(Recorded data)
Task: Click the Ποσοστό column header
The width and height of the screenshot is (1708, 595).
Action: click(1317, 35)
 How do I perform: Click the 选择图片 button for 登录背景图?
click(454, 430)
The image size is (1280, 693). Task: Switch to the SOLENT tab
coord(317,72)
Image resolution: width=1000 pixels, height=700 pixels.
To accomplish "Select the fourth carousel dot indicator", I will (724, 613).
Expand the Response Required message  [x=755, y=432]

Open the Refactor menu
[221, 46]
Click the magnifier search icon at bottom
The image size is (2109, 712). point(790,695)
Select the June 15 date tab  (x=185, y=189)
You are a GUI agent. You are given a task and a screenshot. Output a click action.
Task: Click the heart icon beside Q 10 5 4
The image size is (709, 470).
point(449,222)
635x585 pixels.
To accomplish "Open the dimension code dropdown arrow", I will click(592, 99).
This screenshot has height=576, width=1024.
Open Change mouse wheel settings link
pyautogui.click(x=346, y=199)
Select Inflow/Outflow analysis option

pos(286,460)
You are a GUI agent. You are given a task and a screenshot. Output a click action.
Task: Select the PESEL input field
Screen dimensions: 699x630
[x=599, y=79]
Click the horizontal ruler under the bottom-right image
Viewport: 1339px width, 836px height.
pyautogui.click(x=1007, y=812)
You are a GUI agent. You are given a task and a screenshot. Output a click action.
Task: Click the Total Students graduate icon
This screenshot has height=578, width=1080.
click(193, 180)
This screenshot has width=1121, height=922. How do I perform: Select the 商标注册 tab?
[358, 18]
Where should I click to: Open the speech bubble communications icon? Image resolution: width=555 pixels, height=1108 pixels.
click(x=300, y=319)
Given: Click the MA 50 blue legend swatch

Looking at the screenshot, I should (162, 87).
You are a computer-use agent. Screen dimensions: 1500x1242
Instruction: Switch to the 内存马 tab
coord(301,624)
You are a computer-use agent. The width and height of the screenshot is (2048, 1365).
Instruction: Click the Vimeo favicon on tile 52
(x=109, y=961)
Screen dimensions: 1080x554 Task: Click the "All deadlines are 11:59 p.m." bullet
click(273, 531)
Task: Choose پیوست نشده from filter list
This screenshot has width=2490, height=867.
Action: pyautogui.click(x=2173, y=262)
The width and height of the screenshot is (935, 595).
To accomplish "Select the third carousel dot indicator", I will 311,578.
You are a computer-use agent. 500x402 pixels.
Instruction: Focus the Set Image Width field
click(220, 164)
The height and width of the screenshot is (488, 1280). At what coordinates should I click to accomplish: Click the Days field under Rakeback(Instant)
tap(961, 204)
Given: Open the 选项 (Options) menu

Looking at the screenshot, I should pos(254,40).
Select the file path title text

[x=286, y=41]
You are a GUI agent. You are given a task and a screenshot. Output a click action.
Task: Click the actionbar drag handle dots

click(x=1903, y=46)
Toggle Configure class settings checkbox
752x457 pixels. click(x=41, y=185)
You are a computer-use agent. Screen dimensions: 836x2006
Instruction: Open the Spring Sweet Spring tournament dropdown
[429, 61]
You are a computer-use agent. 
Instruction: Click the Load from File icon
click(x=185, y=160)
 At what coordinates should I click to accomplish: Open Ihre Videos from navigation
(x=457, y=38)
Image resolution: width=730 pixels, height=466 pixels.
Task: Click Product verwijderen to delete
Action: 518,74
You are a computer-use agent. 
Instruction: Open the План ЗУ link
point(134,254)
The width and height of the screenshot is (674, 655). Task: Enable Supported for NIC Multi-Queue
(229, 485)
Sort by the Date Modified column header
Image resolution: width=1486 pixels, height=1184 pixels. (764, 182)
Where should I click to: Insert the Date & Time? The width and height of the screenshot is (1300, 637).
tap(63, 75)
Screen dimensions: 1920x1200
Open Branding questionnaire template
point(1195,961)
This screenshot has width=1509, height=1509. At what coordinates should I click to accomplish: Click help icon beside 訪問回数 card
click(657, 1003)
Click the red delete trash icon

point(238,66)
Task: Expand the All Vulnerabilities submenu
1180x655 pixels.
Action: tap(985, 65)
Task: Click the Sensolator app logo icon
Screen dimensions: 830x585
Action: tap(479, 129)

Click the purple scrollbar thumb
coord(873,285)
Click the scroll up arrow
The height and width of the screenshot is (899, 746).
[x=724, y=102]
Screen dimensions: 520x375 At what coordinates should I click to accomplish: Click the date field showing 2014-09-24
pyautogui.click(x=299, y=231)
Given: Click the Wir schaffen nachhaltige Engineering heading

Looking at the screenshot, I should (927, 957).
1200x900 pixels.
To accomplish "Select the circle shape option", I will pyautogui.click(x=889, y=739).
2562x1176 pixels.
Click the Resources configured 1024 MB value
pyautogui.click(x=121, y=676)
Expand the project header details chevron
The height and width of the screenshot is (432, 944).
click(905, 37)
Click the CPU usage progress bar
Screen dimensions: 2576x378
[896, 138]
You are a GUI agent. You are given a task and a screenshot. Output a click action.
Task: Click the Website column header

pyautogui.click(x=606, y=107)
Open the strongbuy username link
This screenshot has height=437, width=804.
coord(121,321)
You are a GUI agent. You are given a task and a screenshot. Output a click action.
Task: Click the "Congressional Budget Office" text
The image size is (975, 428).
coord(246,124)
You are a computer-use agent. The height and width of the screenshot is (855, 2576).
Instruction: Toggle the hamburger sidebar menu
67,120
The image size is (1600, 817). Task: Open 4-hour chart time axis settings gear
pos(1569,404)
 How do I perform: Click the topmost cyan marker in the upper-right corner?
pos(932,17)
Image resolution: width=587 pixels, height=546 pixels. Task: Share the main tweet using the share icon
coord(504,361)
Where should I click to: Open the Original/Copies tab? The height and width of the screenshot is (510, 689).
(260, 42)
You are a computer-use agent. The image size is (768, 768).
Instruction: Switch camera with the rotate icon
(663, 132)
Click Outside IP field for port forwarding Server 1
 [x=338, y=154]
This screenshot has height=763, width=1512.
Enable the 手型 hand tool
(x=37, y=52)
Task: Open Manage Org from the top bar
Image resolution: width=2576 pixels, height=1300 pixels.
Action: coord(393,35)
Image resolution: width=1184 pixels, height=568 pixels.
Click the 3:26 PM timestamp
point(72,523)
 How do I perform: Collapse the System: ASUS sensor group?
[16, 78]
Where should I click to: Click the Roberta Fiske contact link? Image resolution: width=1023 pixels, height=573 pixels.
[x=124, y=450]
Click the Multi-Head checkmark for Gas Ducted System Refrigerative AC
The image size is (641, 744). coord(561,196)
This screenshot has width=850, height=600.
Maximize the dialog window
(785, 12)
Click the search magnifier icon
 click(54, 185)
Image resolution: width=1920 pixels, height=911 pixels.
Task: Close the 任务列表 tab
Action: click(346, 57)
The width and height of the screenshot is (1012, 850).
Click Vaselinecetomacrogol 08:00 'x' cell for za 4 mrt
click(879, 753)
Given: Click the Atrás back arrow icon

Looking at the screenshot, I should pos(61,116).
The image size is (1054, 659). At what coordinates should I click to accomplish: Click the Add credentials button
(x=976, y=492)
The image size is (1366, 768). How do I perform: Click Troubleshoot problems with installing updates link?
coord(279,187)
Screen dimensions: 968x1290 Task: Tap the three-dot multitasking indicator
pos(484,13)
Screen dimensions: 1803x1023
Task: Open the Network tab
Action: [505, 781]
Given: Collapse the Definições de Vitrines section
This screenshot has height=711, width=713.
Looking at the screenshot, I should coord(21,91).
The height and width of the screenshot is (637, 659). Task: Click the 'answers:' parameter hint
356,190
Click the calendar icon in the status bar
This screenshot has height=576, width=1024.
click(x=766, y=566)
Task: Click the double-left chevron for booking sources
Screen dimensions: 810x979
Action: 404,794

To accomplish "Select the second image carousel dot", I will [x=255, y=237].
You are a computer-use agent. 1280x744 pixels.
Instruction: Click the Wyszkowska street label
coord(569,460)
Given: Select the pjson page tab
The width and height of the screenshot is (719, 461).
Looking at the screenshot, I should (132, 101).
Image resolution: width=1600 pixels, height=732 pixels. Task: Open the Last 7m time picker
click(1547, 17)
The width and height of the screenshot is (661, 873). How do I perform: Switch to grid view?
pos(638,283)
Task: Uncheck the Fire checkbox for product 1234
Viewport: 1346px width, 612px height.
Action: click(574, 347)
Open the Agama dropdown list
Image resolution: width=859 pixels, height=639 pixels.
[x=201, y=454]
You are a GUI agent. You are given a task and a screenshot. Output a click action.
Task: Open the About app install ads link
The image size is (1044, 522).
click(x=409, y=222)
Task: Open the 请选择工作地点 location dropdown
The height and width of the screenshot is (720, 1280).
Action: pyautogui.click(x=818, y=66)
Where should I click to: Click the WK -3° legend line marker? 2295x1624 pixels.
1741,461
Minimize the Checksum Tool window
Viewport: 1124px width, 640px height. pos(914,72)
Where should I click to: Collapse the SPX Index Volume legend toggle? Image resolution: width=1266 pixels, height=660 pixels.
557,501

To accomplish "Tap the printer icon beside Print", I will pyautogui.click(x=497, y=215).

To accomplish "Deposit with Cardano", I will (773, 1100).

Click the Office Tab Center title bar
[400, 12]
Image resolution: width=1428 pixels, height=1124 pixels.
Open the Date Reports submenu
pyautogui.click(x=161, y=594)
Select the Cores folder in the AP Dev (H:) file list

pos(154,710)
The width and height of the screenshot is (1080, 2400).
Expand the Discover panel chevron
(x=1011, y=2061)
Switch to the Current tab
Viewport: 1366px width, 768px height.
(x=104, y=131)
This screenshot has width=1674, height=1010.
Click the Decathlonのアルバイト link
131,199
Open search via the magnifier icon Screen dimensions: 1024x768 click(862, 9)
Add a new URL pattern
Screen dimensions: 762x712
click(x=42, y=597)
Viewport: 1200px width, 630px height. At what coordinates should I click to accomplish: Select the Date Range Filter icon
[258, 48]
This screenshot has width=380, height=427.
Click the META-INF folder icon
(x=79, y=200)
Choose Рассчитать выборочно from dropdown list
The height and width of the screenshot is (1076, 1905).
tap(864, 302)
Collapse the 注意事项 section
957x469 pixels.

▶ **What to do**: Quote the lines of the recorded data above verbatim, starting from the first line and stopping after the line that contains "coord(317,72)".

▶ **Correct result**:
Task: Click the Ποσοστό column header
The width and height of the screenshot is (1708, 595).
Action: click(1317, 35)
 How do I perform: Click the 选择图片 button for 登录背景图?
click(454, 430)
The image size is (1280, 693). Task: Switch to the SOLENT tab
coord(317,72)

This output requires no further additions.